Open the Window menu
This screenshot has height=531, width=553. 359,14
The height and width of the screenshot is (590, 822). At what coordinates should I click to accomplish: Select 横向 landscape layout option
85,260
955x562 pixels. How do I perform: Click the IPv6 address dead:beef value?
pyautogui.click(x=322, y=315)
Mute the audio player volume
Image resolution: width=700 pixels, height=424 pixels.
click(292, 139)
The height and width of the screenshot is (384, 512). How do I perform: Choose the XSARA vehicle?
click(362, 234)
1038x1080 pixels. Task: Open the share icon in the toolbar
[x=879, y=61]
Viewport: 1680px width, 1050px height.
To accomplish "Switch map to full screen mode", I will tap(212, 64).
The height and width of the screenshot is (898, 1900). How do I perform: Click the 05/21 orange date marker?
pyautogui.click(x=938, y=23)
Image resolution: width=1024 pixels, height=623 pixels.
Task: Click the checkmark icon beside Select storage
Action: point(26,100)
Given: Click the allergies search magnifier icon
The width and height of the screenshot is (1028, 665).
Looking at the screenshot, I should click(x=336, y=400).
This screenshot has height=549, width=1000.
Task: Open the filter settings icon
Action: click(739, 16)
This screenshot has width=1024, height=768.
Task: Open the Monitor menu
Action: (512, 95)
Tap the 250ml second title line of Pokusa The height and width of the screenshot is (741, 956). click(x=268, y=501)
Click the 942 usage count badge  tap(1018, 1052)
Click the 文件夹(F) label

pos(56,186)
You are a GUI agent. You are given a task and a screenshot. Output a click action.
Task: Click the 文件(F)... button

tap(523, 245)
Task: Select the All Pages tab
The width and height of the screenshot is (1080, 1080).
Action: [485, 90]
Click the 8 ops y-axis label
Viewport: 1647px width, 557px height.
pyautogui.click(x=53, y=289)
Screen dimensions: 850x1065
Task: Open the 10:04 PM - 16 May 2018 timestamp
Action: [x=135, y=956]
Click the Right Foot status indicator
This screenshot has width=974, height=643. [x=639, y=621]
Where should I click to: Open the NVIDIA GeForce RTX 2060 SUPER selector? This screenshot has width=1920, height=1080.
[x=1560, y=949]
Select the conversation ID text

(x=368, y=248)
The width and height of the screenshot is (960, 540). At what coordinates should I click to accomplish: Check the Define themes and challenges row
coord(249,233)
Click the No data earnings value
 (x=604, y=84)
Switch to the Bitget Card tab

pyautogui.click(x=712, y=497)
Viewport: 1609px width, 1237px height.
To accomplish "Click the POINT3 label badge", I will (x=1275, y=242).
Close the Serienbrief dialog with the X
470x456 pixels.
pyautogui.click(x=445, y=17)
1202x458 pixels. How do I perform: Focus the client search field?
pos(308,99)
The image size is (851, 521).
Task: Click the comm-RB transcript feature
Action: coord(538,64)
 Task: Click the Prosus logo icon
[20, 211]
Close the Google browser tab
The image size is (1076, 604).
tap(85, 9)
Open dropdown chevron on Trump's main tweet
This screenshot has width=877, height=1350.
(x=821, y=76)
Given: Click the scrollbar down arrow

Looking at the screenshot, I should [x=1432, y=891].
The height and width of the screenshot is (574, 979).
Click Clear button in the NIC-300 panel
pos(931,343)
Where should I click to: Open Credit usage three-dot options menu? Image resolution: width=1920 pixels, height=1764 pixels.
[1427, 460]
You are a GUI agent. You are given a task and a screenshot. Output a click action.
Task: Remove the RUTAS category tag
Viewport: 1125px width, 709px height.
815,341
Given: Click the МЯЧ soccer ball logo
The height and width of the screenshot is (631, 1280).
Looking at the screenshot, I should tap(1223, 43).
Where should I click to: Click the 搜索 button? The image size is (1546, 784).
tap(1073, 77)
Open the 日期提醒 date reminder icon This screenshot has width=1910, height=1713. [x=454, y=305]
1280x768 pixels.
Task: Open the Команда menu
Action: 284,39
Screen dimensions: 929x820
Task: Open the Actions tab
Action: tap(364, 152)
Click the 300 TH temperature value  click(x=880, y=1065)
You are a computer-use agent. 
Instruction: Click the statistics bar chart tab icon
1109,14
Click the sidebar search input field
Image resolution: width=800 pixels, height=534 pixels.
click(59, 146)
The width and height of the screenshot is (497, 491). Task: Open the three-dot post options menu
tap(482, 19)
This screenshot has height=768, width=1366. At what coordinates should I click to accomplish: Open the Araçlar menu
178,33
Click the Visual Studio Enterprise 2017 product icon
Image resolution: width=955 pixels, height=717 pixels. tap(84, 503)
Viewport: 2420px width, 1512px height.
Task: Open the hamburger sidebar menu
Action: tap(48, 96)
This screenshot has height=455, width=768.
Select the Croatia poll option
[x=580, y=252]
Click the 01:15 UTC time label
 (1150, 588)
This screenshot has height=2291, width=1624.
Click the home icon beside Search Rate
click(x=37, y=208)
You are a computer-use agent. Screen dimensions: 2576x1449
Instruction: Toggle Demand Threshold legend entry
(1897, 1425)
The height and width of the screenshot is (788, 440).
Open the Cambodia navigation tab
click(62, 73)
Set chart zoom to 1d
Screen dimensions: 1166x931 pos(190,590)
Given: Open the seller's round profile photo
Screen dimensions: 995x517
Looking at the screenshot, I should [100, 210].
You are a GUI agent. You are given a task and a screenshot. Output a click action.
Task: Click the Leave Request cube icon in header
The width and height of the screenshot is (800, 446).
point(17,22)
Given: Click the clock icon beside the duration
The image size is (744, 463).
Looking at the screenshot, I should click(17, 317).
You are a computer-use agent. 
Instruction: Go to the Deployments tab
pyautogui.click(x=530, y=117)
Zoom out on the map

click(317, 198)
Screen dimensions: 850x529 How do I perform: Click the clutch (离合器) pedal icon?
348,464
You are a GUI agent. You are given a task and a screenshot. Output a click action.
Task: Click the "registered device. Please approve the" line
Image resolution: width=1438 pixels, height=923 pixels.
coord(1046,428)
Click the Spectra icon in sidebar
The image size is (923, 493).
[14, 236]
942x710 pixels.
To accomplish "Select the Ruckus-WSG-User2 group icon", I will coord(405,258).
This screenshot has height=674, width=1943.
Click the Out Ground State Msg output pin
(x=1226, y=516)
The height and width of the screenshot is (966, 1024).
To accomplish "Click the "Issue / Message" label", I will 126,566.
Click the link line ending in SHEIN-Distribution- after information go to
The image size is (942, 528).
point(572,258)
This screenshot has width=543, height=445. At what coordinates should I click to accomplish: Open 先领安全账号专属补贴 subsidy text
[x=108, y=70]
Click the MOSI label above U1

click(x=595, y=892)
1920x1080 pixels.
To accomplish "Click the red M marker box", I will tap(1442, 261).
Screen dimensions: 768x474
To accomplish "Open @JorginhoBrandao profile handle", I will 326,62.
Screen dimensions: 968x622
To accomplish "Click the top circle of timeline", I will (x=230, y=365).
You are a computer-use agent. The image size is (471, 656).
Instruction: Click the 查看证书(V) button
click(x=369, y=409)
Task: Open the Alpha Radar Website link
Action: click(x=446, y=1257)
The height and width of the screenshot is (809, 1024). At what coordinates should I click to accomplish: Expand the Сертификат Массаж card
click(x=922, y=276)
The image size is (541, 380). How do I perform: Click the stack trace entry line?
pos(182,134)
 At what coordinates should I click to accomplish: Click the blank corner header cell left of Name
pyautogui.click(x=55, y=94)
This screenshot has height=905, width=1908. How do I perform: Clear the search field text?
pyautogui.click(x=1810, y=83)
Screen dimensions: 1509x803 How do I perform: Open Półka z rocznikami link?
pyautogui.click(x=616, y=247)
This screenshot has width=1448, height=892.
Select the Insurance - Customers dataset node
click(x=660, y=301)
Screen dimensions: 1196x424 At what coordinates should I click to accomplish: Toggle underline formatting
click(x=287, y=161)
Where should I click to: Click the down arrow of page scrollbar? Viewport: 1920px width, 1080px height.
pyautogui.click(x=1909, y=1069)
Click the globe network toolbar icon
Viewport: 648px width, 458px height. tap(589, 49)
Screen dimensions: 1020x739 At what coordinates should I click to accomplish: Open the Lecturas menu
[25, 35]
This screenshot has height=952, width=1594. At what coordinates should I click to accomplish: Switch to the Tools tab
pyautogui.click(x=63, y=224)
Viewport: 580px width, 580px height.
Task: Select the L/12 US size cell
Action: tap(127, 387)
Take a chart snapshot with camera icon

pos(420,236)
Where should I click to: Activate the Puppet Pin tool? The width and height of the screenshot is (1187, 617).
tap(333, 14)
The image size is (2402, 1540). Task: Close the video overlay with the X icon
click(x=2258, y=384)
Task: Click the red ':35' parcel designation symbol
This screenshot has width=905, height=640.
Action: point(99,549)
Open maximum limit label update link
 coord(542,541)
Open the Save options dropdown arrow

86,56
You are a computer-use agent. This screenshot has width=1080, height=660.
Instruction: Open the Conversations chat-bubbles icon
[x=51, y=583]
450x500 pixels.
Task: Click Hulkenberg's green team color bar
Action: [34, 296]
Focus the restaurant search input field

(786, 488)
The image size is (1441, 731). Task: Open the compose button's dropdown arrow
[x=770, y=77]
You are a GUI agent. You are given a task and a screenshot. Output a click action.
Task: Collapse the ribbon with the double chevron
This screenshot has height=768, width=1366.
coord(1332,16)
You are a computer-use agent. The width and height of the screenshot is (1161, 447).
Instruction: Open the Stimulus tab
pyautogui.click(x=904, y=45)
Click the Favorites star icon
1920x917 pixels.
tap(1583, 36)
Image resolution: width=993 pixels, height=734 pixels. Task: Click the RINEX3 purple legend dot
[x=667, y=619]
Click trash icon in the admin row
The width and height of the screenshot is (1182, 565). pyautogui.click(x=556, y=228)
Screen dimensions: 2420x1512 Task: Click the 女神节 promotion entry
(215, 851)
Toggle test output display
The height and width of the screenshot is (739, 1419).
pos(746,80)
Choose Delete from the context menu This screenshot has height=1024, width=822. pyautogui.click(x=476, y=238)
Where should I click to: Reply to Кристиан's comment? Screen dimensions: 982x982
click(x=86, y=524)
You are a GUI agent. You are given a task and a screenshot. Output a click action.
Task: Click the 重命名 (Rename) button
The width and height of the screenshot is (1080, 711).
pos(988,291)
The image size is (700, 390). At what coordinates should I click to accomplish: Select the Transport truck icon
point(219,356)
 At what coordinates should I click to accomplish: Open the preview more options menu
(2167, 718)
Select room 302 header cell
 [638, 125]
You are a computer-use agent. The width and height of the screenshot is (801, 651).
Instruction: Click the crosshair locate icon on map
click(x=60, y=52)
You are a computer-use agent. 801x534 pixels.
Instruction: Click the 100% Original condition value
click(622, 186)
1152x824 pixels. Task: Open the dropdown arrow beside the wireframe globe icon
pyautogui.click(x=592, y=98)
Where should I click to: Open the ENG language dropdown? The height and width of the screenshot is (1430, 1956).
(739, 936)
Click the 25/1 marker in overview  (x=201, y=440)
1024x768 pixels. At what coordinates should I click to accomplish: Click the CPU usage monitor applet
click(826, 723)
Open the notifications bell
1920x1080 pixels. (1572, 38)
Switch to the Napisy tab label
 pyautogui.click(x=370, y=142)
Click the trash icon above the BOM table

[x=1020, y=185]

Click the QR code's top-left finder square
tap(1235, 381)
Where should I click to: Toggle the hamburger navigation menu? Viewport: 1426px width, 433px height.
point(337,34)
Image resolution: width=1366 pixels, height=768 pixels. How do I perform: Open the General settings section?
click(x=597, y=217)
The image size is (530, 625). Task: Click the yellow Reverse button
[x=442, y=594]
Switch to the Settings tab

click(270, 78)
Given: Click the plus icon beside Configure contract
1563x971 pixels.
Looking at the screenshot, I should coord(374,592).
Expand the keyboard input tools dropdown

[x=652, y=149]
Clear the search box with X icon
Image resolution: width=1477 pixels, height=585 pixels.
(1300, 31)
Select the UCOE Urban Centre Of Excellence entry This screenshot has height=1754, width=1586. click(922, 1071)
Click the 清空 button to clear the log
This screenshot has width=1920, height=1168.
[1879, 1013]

══════════════════════════════

* [Exercise brief]:
Output the lines of the material starting at the line containing "1038x1080 pixels. Task: Open" and ending at the line containing "Action: point(26,100)", both included.

* [Exercise response]:
1038x1080 pixels. Task: Open the share icon in the toolbar
[x=879, y=61]
Viewport: 1680px width, 1050px height.
To accomplish "Switch map to full screen mode", I will tap(212, 64).
The height and width of the screenshot is (898, 1900). How do I perform: Click the 05/21 orange date marker?
pyautogui.click(x=938, y=23)
Image resolution: width=1024 pixels, height=623 pixels.
Task: Click the checkmark icon beside Select storage
Action: point(26,100)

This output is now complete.